SEO is becoming harder for retailers, as Google's recent changes to search have led to organic results appearing further down the web page and less visible to shoppers.

House of Fraser's head of SEO, Jamie Peach, described some of the search challenges faced by e-tailers at the RBTE 2016 conference.

He said paid search is cannibalising organic search, making it harder for the retailer to gain traction and traffic.

Previously, Google would present three paid-for advertisements at the top of a search results page, now the tech-giant has increased this to four ads. "The traditional sites are getting less visibility," said Peach, explaining how this extra advertisement space is pushing organic search results further down the page, making it even harder to be seen on smaller screens.

"As a pureplayer, traditional eCommerce sites are being pushed further below the fold," he explained, noting how a search for bridesmaid dresses, results in four paid-for advertisements, product listing adverts and a banner with image results. "Organic listings don't get a look in."

House of Fraser's SEO tips

"But the silver lining is long-term organic search, because it is not seeing the same level of cannibalisation," said Peach.

Peach said customers making longer search queries may be less in volume, but present an opportunity for online retailers as these searches convert better.

"Someone searching 'Yumi black skater women's dress' or 'luxury women's full-length bathrobe' features less cannibalisation because the ad real estate is smaller."

Peach said House of Fraser needs to ensure it has the correct content in place to capture the long-term queries people are searching for. "We have thousands of products, millions of consumers expressing their intent in billions of ways, across multiple devices – it's a big challenge."
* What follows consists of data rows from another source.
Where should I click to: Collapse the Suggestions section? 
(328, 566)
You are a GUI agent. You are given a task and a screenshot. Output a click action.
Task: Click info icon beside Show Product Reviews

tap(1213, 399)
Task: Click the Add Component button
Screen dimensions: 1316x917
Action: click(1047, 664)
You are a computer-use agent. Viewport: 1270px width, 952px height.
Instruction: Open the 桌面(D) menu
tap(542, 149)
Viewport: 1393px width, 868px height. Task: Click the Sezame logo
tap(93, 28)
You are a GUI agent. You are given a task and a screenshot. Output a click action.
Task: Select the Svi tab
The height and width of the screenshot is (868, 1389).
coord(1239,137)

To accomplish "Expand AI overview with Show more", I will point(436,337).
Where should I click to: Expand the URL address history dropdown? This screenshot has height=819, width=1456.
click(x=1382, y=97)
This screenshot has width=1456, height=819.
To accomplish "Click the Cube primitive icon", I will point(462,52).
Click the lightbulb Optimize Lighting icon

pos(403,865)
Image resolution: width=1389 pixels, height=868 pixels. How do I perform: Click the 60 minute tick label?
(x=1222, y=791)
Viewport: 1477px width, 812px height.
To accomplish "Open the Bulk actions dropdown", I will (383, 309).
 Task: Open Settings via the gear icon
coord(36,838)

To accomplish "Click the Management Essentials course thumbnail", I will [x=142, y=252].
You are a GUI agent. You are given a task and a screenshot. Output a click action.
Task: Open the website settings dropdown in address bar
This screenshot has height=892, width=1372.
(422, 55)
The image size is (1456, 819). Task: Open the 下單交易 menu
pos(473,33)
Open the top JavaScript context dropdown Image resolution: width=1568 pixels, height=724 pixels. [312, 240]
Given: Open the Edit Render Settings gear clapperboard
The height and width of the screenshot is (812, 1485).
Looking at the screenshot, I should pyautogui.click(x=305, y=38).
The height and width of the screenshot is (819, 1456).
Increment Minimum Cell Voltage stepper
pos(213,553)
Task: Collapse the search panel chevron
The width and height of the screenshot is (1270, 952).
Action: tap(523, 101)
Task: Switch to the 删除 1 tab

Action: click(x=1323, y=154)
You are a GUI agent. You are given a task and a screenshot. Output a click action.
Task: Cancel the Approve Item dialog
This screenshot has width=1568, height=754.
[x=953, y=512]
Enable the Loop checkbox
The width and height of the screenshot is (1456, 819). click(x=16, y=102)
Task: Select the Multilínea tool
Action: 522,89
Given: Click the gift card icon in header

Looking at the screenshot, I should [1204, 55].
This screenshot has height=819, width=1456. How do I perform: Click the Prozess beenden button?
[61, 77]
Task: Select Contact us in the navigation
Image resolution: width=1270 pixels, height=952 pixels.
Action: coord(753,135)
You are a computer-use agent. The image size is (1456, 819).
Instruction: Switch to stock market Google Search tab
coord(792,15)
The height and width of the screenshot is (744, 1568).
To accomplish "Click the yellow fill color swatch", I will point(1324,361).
When creating product pages, House of Fraser's SEO team needs to make sure it describes the item carefully. Peach showed a red dress to RBTE delegates and explained how there are many permutations of the product as different people may call the dress 'red', 'scarlet' or even 'crimson'.

"But it's a huge opportunity, because people are searching for this stuff – not even in high volumes – and when you culminate it together, it adds up to an opportunity worth considering."

But Peach said the retailer had not always got it right, showing a product page of a 'ceiling cluster' light which did not mention the word 'light'. He said retailers need scalable ways of addressing its product pages.

Firstly, he said retailers should break down their SEO strategy by page type (eg. womanswear) and introduce sub category pages (dresses) and seasonal pages (maxidresses) to capture the long-tail specific search terms.

Peach also said retailers need to invest in product data governance. "If you don't make sure products entered into the system mirror what customers are searching for, we will always fail," he said.

eCommerce retailers should also consider 'content knitting', which ensures product description pages are linked with editorial inspiration and blog content. "It sends Google a message we're an authority around a topic, for instance we can tie all products around mens' jeans with knowledge and expertise around styling and editorial content, which when presented in the right optimised way to Google, has a better chance to rank highly."

Peach said there are a number of automated solutions available to help scale the long-tail opportunity, including advanced natural language processing.

"Be a little careful when you explore potential partners, because there's also a lot of not-so-good stuff out there," he said. "We're looking for technologies to publish categories at scale. Vendors need to be able to understand the products on our website and demand and map that together with the site taxonomy and architecture, which means we can very quickly and scalably plug the gaps."

But while dynamic product pages can be automated, Peach said they always need a manual check before they go live. "We have checks and measures in place to avoid duplication and we impose penalties on our partners if this type of duplication does occur."

Peach also noted how editorial content can't be automated and "absolutely needs human touch".